Parish History

A BRIEF HISTORY OF OUR PARISH

by Steve Rodakis

OLYMPUS DIGITAL CAMERAWe are, we Americans, a nation of immigrants. We are people who came to a new world seeking freedom from oppression and opportunities for economic fulfillment. From Pilgrims in Massachusetts to French Huguenots in Monroe, America’s 200-year history is filled with examples of people united by their beliefs, starting with little or nothing material but willing to work hard to achieve a measure of respectability and success. The founders and early members of this parish belonged to such immigrant communities. Political and economic refugees from the Balkans, Eastern Europe, and the Middle East, these Orthodox Christians left persecution and war back home–often with little more than clothes on their back–to come to this country and begin a new life.

Throughout the 1940s Orthodox Christians in this area went to Shreveport for their church services, baptisms, and weddings. Then, in 1951, a group of about twenty Monroe families purchased a house on 1104 North Fourth Street with the hope of converting it into a church when a priest could be found. In the fall of 1952 Father Spyridon Markopoulos arrived to serve the budding community and to celebrate the first Orthodox liturgy in Monroe. By 1953 the Fourth Street house had been paid off, and there was talk of fulfilling the dream of many an immigrant group: the building of a church.

Things moved quickly. Our current Forsythe Street property was acquired in 1954 and construction began immediately on the church. Father Spyridon, Mr. Kokkinos, and Mr. Primos must have kept the contractor’s feet to the fire, for by August the church was finished and the first liturgy was celebrated there. The first baptism, that of Kosta Kolokouris, was held in November of that year.

The enthusiasm of the parishioners was contagious; individuals donated pews, chandeliers, icons. Many non-Orthodox friends pitched in and the little church was soon furnished in proper Orthodox fashion. In 1956 the community was confident enough to play host to a three-state district convention of AHEPA, which was attended by over 350 people. And soon the city of Monroe became acquainted with old-world traditions: the Good Friday procession outside the church, the Grecian dinners, Easter bread, and baklava.

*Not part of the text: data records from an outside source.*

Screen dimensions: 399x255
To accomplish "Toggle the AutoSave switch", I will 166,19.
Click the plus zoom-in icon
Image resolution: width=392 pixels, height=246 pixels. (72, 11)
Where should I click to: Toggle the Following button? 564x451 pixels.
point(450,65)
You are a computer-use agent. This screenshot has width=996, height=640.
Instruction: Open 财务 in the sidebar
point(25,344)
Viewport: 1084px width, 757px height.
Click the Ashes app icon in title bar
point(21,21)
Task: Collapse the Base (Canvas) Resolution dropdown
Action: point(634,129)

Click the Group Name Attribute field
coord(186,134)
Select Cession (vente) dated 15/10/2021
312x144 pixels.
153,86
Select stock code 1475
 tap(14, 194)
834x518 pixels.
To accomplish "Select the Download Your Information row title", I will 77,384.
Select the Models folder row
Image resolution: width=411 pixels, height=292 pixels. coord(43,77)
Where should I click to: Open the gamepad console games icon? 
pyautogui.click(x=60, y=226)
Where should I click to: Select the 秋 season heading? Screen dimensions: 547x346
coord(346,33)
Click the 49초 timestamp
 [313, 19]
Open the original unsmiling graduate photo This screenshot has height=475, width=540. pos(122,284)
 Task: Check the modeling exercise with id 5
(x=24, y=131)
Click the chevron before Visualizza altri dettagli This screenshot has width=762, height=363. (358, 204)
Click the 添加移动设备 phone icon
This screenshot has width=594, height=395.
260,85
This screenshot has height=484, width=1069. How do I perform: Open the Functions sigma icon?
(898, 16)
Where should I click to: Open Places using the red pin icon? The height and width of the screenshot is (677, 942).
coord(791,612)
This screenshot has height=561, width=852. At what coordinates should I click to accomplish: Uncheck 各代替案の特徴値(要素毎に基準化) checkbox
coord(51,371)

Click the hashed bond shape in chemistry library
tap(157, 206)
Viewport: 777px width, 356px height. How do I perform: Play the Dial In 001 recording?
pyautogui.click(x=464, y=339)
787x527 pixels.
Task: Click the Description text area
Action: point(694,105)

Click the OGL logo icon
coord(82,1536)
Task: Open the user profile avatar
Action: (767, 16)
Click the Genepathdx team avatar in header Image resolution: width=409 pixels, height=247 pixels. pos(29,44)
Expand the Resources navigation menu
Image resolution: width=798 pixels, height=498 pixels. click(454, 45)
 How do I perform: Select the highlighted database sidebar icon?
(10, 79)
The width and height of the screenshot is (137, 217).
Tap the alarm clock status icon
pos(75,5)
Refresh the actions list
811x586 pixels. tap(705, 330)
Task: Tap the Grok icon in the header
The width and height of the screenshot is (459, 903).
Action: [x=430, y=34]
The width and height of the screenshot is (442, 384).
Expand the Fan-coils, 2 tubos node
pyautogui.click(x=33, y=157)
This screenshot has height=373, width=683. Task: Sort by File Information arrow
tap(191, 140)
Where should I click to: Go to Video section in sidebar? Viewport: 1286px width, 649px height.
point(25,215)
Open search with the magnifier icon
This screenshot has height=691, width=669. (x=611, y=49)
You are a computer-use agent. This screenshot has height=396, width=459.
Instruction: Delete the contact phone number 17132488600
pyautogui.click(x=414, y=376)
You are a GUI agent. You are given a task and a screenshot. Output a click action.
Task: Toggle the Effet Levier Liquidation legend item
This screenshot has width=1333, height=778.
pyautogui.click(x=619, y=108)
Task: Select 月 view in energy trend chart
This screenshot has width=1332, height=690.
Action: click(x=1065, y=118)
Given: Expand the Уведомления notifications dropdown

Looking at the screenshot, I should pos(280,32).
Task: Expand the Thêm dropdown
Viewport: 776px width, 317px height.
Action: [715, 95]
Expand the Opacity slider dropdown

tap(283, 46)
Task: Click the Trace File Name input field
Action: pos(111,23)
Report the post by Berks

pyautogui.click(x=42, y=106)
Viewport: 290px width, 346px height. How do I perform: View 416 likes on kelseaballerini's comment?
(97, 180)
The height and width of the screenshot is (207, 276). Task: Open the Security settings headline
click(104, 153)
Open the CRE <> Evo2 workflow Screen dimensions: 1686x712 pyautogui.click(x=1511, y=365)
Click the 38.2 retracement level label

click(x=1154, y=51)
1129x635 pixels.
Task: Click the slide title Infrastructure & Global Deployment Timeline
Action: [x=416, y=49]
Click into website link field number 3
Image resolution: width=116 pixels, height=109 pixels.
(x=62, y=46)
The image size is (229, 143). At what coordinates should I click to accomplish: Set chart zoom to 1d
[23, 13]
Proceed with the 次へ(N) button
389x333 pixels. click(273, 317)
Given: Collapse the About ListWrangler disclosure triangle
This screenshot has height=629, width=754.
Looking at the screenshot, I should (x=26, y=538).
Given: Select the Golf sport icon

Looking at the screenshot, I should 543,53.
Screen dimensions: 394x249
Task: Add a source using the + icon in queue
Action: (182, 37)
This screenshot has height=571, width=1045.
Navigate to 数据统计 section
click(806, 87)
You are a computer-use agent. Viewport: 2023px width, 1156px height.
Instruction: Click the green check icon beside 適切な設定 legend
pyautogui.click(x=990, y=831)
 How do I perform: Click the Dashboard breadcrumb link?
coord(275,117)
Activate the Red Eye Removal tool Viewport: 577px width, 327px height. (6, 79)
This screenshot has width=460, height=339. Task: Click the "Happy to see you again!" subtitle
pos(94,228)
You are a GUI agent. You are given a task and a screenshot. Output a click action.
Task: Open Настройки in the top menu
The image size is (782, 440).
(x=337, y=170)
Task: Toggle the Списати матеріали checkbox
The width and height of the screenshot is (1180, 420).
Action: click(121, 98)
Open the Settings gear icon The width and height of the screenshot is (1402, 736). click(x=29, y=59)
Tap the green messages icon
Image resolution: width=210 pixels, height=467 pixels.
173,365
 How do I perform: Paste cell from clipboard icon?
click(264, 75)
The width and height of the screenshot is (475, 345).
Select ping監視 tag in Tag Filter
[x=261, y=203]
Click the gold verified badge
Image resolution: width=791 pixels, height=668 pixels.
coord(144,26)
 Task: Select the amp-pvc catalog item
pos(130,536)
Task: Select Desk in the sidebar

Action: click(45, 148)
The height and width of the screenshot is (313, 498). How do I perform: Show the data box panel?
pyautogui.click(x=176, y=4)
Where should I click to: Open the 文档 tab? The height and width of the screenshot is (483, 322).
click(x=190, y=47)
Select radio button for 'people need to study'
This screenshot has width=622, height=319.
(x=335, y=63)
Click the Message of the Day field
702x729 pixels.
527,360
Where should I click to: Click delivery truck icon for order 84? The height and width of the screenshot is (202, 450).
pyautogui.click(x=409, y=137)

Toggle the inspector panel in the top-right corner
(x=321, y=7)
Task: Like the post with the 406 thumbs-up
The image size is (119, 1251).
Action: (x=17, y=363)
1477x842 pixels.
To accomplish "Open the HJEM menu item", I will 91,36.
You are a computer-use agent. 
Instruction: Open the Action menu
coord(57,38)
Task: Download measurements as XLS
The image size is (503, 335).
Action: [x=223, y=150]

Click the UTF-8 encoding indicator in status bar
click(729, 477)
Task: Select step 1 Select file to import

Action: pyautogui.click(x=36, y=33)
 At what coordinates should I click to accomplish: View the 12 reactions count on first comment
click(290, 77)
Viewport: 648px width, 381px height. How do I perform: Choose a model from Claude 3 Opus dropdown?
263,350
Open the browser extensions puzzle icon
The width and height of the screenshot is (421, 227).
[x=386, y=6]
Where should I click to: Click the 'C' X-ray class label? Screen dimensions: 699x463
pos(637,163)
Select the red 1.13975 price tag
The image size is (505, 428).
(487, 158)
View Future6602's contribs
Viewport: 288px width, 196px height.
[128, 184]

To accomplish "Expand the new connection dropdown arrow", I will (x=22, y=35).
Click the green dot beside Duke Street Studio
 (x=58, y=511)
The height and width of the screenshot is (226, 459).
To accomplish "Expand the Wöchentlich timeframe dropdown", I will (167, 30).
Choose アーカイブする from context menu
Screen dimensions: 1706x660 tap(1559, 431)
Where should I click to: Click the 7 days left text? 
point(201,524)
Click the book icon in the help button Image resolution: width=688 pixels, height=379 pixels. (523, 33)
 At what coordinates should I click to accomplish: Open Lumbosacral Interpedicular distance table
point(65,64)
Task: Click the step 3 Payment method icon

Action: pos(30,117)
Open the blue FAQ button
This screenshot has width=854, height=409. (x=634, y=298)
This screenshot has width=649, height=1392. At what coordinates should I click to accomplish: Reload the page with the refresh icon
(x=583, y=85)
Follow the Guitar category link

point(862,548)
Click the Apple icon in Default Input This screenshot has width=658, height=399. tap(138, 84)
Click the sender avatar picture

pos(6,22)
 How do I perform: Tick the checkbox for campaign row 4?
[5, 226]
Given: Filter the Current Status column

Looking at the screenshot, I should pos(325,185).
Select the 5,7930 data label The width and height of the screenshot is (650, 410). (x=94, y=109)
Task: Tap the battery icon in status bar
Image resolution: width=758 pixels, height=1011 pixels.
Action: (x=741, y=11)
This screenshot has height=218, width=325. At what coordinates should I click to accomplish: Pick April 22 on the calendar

In 1960 the parish house was built; the community center with its prominent kitchen was constructed in 1971 and expanded in 1977. And in November of 1979 another milestone was reached with the arrival of the first American-born priest to serve the church, Father David Buss.

In the late 1980s the parish undertook a program to replace the older icons, which had been done in the realistic Italianate style popular in the early part of this century. Diamantis Cassis, an Orthodox iconographer originally from Galaxidi, Greece and who grew up in Shreveport, was commissioned to prepare a whole new set in the traditional Byzantine style. Each icon was donated by a parishioner in an unprecedented example of giving.

New furnishings of carved wood replaced the older, simply-crafted ones, and the church interior took on a whole new look. A hailstorm in the early 1990s raged through Monroe, damaging the church’s roof and breaking its windows. Insurance compensation allowed the replacement windows to be done in a more authentic Byzantine style, further enhancing the appearance of the church.

And in 1992-1993 the exterior of the church building underwent restoration with the addition of a taller, redesigned bell tower, a new portico, new window and door treatments, and a plaster exterior. The landscaping was also replaced, and the whole effect was one of renewal, a preparation to enter the post-immigrant phase of the parish’s history in the new millennium.

The end of 2001 saw the retirement of Father Buss after over twenty years of service. For the next six years the parish was served by priests from Jackson and Shreveport on a monthly and bi-weekly basis, and conducted lay services in their absence. In November 2007, His Eminence, Metropolitan Alexios assigned us a new permanent priest, Fr. Dimitrios Leussis, marking the resumption of a regular worship schedule.

Though old-style immigration has largely ceased, the church ministers today to a different sort of immigrant: expatriates from Shreveport and Boston, Orthodox from many national backgrounds–Greek, FYROM, Russian, Ukranian, Serbian, Arabic, as well as Americans of European, African, and Asian ancestry. The church also serves as a spiritual beacon to Orthodox students from Greece, Cyprus, and the Middle East. It offers them a place to worship, to congregate, to feel a little less far from home.

With more than half a century behind it, Saints Constantine and Helen Greek Orthodox Church now looks to the future. Its 2000-year-old Orthodox services are partly in English now, its congregation a comfortable ethnic mix, its outlook decidedly American. Yet this Orthodox spiritual home in northern Louisiana remains true to its original character: a small outpost of the Church of the Christian East ministering to an ever-changing flock of faithful.